Task: Give all the data again exactly.

Raw data:
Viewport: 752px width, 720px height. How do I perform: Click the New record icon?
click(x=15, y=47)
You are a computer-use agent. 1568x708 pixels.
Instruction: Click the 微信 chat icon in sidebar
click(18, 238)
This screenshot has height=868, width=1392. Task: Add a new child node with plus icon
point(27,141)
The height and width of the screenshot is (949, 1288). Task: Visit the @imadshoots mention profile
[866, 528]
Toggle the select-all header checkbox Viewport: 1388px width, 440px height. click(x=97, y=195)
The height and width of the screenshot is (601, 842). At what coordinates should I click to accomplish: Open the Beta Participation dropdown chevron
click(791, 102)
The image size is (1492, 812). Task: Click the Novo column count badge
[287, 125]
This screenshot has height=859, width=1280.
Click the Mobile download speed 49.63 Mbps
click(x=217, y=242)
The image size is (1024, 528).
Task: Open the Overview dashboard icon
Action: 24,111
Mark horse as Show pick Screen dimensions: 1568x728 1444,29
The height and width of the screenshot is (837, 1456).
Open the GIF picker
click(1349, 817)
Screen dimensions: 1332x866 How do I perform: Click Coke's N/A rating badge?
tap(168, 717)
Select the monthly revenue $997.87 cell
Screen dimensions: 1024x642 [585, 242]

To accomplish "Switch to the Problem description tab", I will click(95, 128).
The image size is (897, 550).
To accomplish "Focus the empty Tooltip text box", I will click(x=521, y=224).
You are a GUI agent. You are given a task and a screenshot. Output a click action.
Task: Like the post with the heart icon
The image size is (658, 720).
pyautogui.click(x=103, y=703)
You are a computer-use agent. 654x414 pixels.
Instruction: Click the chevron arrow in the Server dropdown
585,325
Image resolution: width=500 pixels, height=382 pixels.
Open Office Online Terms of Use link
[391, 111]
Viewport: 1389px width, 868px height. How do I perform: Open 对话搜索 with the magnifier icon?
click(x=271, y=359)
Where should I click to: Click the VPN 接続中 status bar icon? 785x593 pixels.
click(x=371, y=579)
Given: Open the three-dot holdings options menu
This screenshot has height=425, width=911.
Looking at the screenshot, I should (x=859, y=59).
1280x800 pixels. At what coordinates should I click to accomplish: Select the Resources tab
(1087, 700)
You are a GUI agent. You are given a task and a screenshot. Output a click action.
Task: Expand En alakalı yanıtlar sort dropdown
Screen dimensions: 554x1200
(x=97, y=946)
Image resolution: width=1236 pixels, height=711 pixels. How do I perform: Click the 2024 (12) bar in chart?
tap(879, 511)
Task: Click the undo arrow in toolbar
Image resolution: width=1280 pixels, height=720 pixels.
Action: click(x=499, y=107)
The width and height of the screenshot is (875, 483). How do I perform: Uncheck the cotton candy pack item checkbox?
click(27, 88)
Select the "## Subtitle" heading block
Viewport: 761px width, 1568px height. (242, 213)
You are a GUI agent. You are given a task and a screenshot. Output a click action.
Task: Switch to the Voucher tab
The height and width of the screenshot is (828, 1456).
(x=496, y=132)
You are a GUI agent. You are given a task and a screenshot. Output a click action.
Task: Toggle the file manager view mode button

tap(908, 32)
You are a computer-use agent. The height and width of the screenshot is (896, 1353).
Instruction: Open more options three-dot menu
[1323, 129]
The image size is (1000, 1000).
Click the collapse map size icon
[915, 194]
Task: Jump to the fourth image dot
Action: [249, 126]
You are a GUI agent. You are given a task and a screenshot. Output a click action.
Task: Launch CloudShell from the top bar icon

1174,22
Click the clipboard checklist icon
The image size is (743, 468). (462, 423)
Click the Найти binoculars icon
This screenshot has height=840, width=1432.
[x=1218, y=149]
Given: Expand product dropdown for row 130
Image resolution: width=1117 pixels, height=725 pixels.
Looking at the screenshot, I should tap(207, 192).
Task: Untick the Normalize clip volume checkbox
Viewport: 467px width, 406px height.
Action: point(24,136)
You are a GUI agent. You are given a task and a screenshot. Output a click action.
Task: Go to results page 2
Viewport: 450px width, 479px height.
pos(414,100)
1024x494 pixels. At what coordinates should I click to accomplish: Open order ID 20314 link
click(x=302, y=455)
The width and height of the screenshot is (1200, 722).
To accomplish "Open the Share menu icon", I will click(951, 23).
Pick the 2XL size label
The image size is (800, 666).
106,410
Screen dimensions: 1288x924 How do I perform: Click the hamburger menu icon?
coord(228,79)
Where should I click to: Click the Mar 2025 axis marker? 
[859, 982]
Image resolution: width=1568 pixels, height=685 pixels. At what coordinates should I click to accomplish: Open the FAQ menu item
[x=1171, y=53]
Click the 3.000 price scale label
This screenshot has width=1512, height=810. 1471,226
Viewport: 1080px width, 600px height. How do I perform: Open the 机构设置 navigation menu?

Result of this task:
Viewport: 752px width, 720px height. How do I perform: Click the New record icon?
click(x=15, y=47)
You are a computer-use agent. 1568x708 pixels.
Instruction: Click the 微信 chat icon in sidebar
click(18, 238)
This screenshot has height=868, width=1392. Task: Add a new child node with plus icon
point(27,141)
The height and width of the screenshot is (949, 1288). Task: Visit the @imadshoots mention profile
[866, 528]
Toggle the select-all header checkbox Viewport: 1388px width, 440px height. click(x=97, y=195)
The height and width of the screenshot is (601, 842). At what coordinates should I click to accomplish: Open the Beta Participation dropdown chevron
click(791, 102)
The image size is (1492, 812). Task: Click the Novo column count badge
[287, 125]
This screenshot has height=859, width=1280.
Click the Mobile download speed 49.63 Mbps
click(x=217, y=242)
The image size is (1024, 528).
Task: Open the Overview dashboard icon
Action: 24,111
Mark horse as Show pick Screen dimensions: 1568x728 1444,29
The height and width of the screenshot is (837, 1456).
Open the GIF picker
click(1349, 817)
Screen dimensions: 1332x866 How do I perform: Click Coke's N/A rating badge?
tap(168, 717)
Select the monthly revenue $997.87 cell
Screen dimensions: 1024x642 [585, 242]

To accomplish "Switch to the Problem description tab", I will click(95, 128).
The image size is (897, 550).
To accomplish "Focus the empty Tooltip text box", I will click(x=521, y=224).
You are a GUI agent. You are given a task and a screenshot. Output a click action.
Task: Like the post with the heart icon
The image size is (658, 720).
pyautogui.click(x=103, y=703)
You are a computer-use agent. 654x414 pixels.
Instruction: Click the chevron arrow in the Server dropdown
585,325
Image resolution: width=500 pixels, height=382 pixels.
Open Office Online Terms of Use link
[391, 111]
Viewport: 1389px width, 868px height. How do I perform: Open 对话搜索 with the magnifier icon?
click(x=271, y=359)
Where should I click to: Click the VPN 接続中 status bar icon? 785x593 pixels.
click(x=371, y=579)
Given: Open the three-dot holdings options menu
This screenshot has height=425, width=911.
Looking at the screenshot, I should (x=859, y=59).
1280x800 pixels. At what coordinates should I click to accomplish: Select the Resources tab
(1087, 700)
You are a GUI agent. You are given a task and a screenshot. Output a click action.
Task: Expand En alakalı yanıtlar sort dropdown
Screen dimensions: 554x1200
(x=97, y=946)
Image resolution: width=1236 pixels, height=711 pixels. How do I perform: Click the 2024 (12) bar in chart?
tap(879, 511)
Task: Click the undo arrow in toolbar
Image resolution: width=1280 pixels, height=720 pixels.
Action: click(x=499, y=107)
The width and height of the screenshot is (875, 483). How do I perform: Uncheck the cotton candy pack item checkbox?
click(27, 88)
Select the "## Subtitle" heading block
Viewport: 761px width, 1568px height. (242, 213)
You are a GUI agent. You are given a task and a screenshot. Output a click action.
Task: Switch to the Voucher tab
The height and width of the screenshot is (828, 1456).
(x=496, y=132)
You are a GUI agent. You are given a task and a screenshot. Output a click action.
Task: Toggle the file manager view mode button

tap(908, 32)
You are a computer-use agent. The height and width of the screenshot is (896, 1353).
Instruction: Open more options three-dot menu
[1323, 129]
The image size is (1000, 1000).
Click the collapse map size icon
[915, 194]
Task: Jump to the fourth image dot
Action: [249, 126]
You are a GUI agent. You are given a task and a screenshot. Output a click action.
Task: Launch CloudShell from the top bar icon

1174,22
Click the clipboard checklist icon
The image size is (743, 468). (462, 423)
Click the Найти binoculars icon
This screenshot has height=840, width=1432.
[x=1218, y=149]
Given: Expand product dropdown for row 130
Image resolution: width=1117 pixels, height=725 pixels.
Looking at the screenshot, I should tap(207, 192).
Task: Untick the Normalize clip volume checkbox
Viewport: 467px width, 406px height.
Action: point(24,136)
You are a GUI agent. You are given a task and a screenshot. Output a click action.
Task: Go to results page 2
Viewport: 450px width, 479px height.
pos(414,100)
1024x494 pixels. At what coordinates should I click to accomplish: Open order ID 20314 link
click(x=302, y=455)
The width and height of the screenshot is (1200, 722).
To accomplish "Open the Share menu icon", I will click(951, 23).
Pick the 2XL size label
The image size is (800, 666).
106,410
Screen dimensions: 1288x924 How do I perform: Click the hamburger menu icon?
coord(228,79)
Where should I click to: Click the Mar 2025 axis marker? 
[859, 982]
Image resolution: width=1568 pixels, height=685 pixels. At what coordinates should I click to accomplish: Open the FAQ menu item
[x=1171, y=53]
Click the 3.000 price scale label
This screenshot has width=1512, height=810. 1471,226
Viewport: 1080px width, 600px height. How do I perform: Open the 机构设置 navigation menu?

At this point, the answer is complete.